JOB 1:
In the GST calculator guide, why can the displayed CGST and SGST/UTGST halves differ by one paise from the displayed total? Answer in one to three sentences.

TEXT SECTION:

Understand GST-inclusive and exclusive arithmetic
Learn what this calculator does, how addition and removal differ, how the selected tax heads are displayed, and which regulatory and invoice questions remain outside its scope.
What GST is at a high level
Goods and Services Tax is an indirect-tax framework applied to taxable supplies under applicable law. This page explains only percentage arithmetic; it does not decide whether a transaction is taxable or which classification, notification, or place-of-supply rule applies.
What this calculator does
- Enter an amount and choose whether it is exclusive or inclusive of GST.
- Use a common preset or enter a custom percentage.
- Select intra-State or inter-State arithmetic yourself.
- Review the exclusive value, GST, inclusive value, and selected tax-head breakdown.
Exclusive versus inclusive amounts
A GST-exclusive amount is the taxable base before the entered GST percentage is added. A GST-inclusive amount contains both that base and the embedded GST. The GST Portal's GSTR-1 guide describes total invoice value as inclusive of taxes, while taxable value is a distinct field.
How to add GST
Multiply the exclusive value by the entered percentage divided by 100. Add the resulting GST amount to the exclusive value to obtain the inclusive value.
How to remove embedded GST
Divide the inclusive value by 1 plus the entered rate as a decimal. The difference between the inclusive value and the derived exclusive value is the embedded GST.
Intra-State and inter-State tax heads
For the intra-State selection, this calculator splits total GST equally into CGST and SGST/UTGST. For the inter-State selection, it shows the total as IGST. CBIC material supports the high-level distinction, but this calculator does not determine place of supply or infer the correct supply type.
Presets, custom rates, and classification
The 5%, 12%, 18%, and 28% buttons are commonly encountered arithmetic presets represented in official schedules; they are not exhaustive and are not recommendations for any named supply. The 0% button is only a calculation option and does not declare a supply nil-rated, zero-rated, exempt, or outside GST.
Why a custom rate is available
A custom rate lets you test generic percentage arithmetic, including a value such as 7.5%, without presenting it as an official preset or suggesting legal applicability.
Worked arithmetic examples
| Scenario | Input | Result |
|---|---|---|
| Add, intra-State | ₹1,000 exclusive at 18% | ₹180 GST; ₹1,180 inclusive; ₹90 CGST and ₹90 SGST/UTGST |
| Remove, inter-State | ₹1,180 inclusive at 18% | ₹1,000 exclusive; ₹180 IGST |
| Zero-rate option | ₹1,000 at 0% | ₹0 GST; exclusive and inclusive values are equal |
| Custom arithmetic | ₹1,000 at 7.5% | ₹75 GST; ₹1,075 inclusive |
| Amount with paise | ₹999.99 at 18% | Full precision is retained before display rounding |
Rounding and invoice differences
The calculator keeps unrounded numeric values and rounds each displayed total and tax head independently. Displayed CGST and SGST/UTGST halves can therefore differ by one paise from the separately rounded total; no hidden round-off adjustment is applied. Actual invoice totals can differ because of applicable rounding rules, accounting-system conventions, multiple items, discounts, and valuation adjustments.
Useful arithmetic checks
- Separate an entered inclusive total into its base and GST components.

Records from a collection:
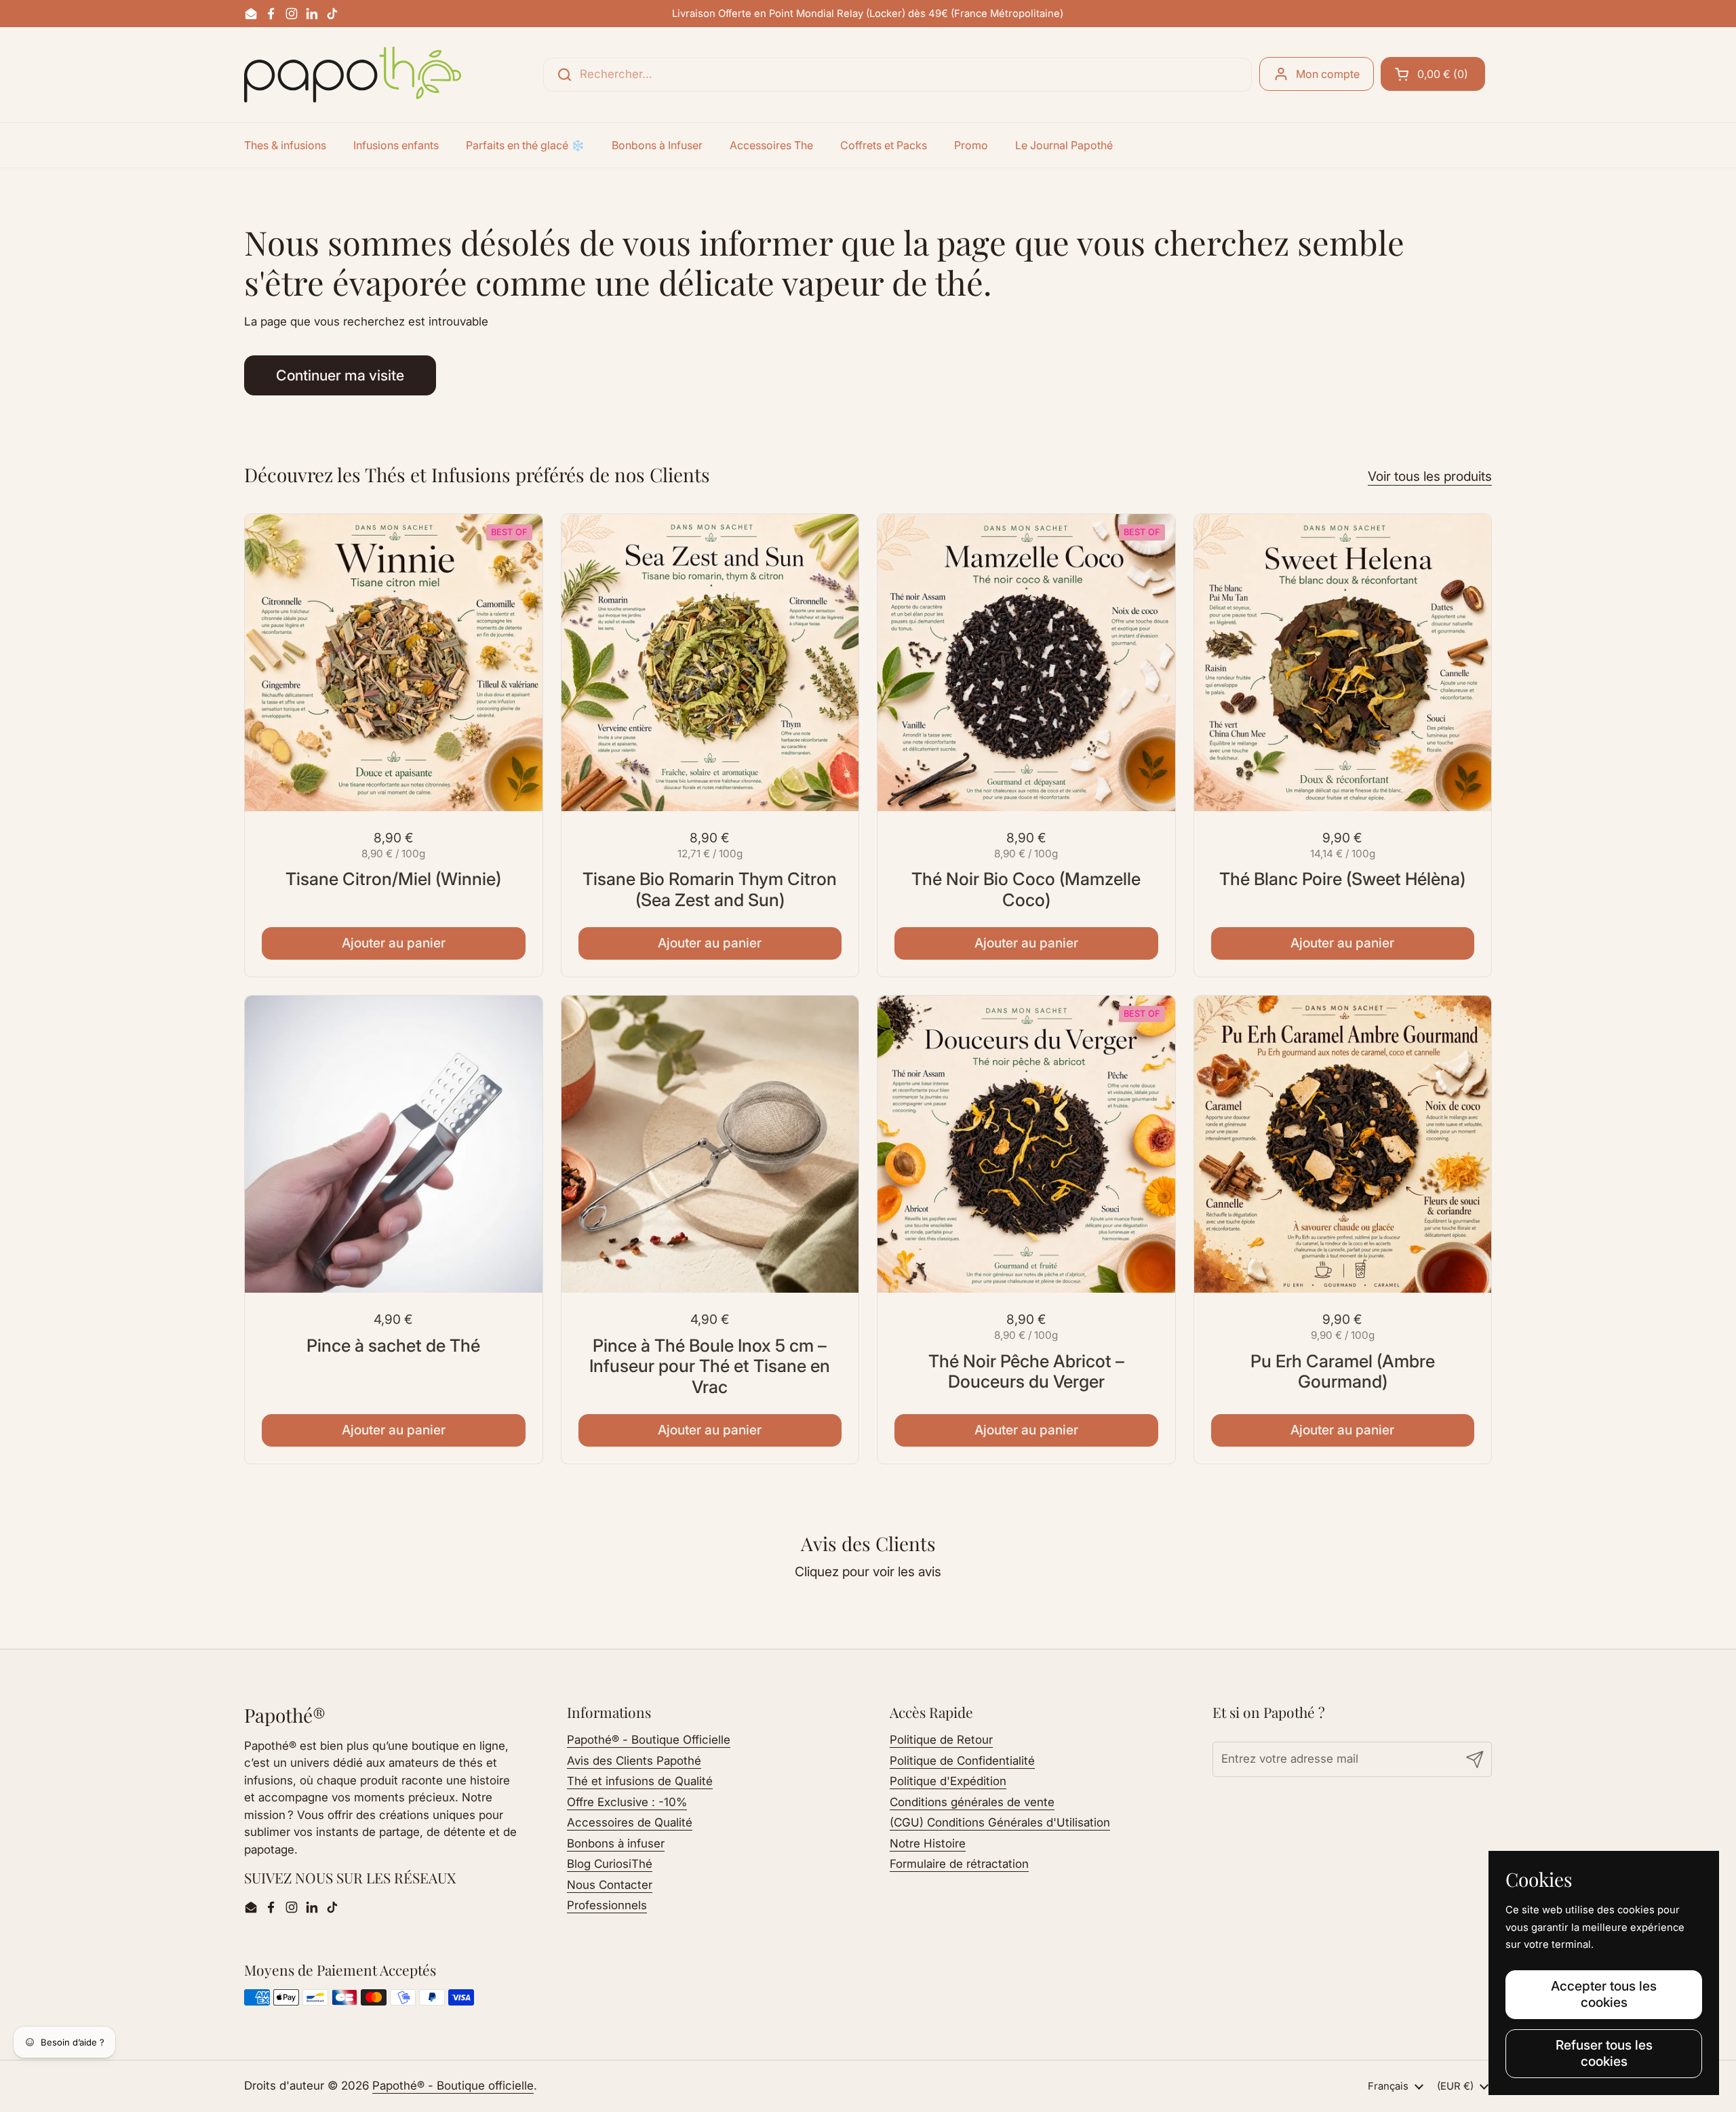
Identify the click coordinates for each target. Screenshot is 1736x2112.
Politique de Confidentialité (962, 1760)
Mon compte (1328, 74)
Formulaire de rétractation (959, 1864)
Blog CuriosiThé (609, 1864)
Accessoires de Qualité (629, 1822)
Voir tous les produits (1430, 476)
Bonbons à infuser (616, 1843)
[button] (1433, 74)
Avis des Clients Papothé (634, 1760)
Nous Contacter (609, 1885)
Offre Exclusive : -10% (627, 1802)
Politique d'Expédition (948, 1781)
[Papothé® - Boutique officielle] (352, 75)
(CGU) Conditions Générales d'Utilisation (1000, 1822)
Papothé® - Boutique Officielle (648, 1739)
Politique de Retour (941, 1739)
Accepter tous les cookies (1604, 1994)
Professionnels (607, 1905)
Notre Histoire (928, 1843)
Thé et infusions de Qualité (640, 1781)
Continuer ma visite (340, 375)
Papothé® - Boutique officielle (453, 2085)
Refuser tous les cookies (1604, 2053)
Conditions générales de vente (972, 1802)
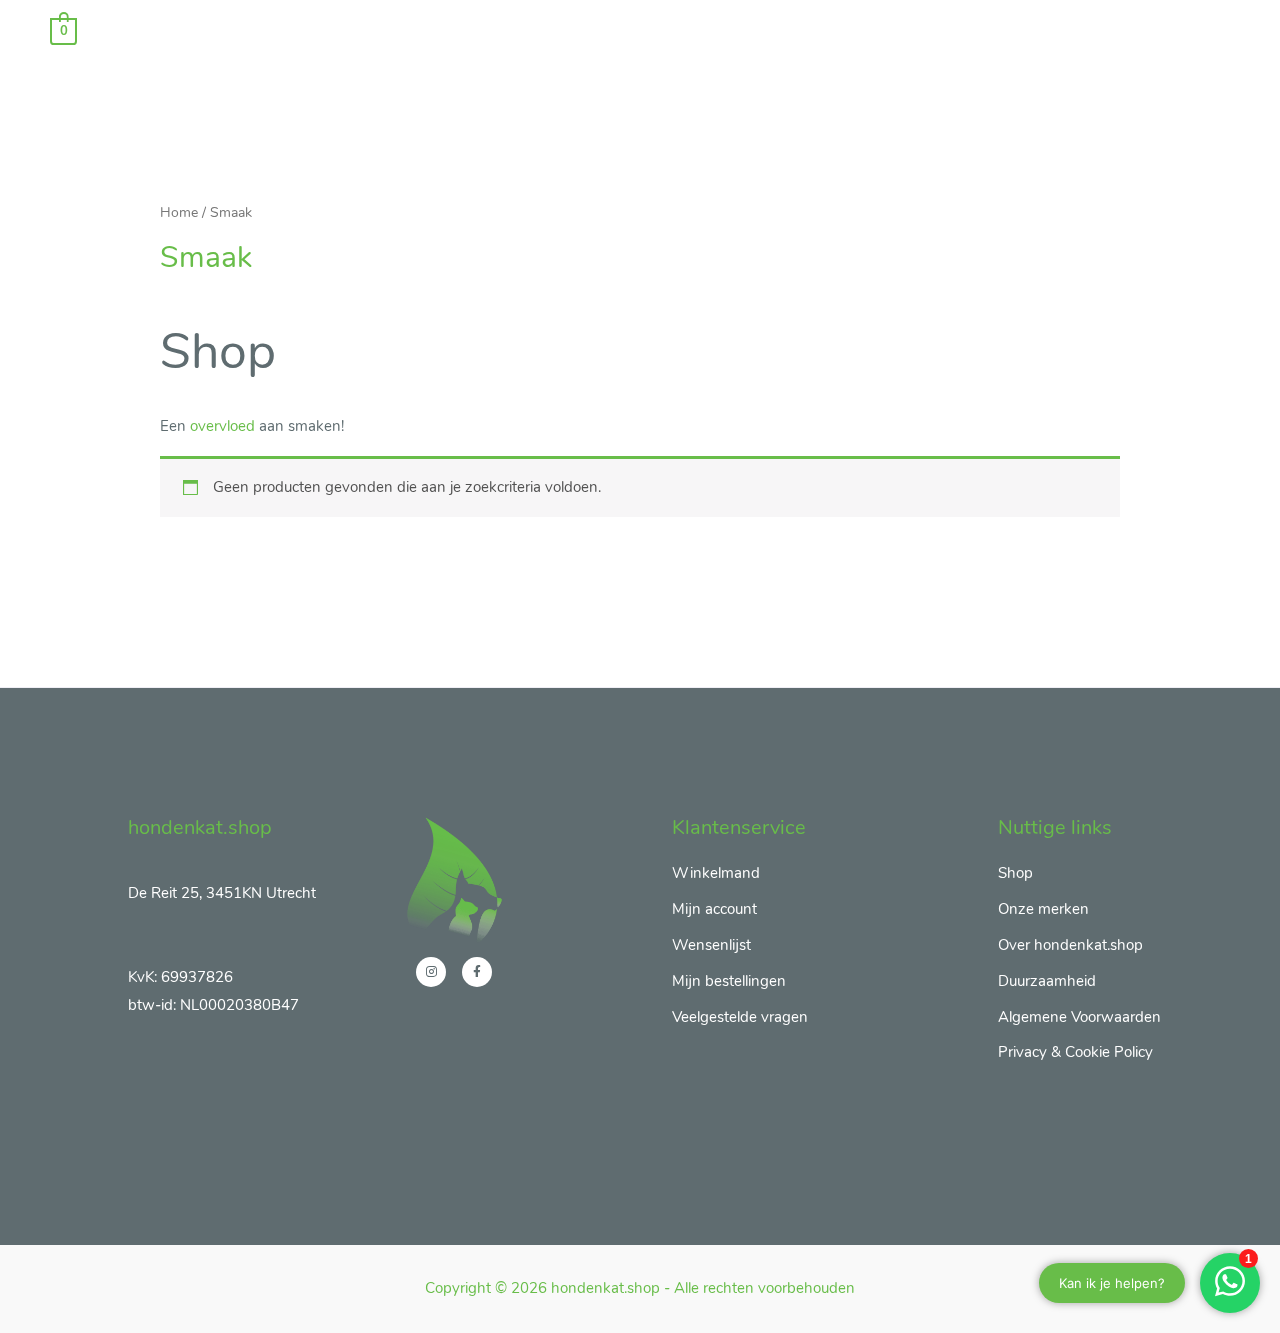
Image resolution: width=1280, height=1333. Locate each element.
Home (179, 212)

JOB 2:
Set down the entries word for word, from their start through the line containing "Professionnels (607, 1905)", with both ends included. Leave the pictures out of your answer.

TASK RESPONSE 1:
The calculator keeps unrounded numeric values and rounds each displayed total and tax head independently, so the separately rounded halves may not add up exactly to the separately rounded total. No hidden round-off adjustment is applied to reconcile them.

TASK RESPONSE 2:
Identify the click coordinates for each target. Screenshot is 1736x2112.
Politique de Confidentialité (962, 1760)
Mon compte (1328, 74)
Formulaire de rétractation (959, 1864)
Blog CuriosiThé (609, 1864)
Accessoires de Qualité (629, 1822)
Voir tous les produits (1430, 476)
Bonbons à infuser (616, 1843)
[button] (1433, 74)
Avis des Clients Papothé (634, 1760)
Nous Contacter (609, 1885)
Offre Exclusive : -10% (627, 1802)
Politique d'Expédition (948, 1781)
[Papothé® - Boutique officielle] (352, 75)
(CGU) Conditions Générales d'Utilisation (1000, 1822)
Papothé® - Boutique Officielle (648, 1739)
Politique de Retour (941, 1739)
Accepter tous les cookies (1604, 1994)
Professionnels (607, 1905)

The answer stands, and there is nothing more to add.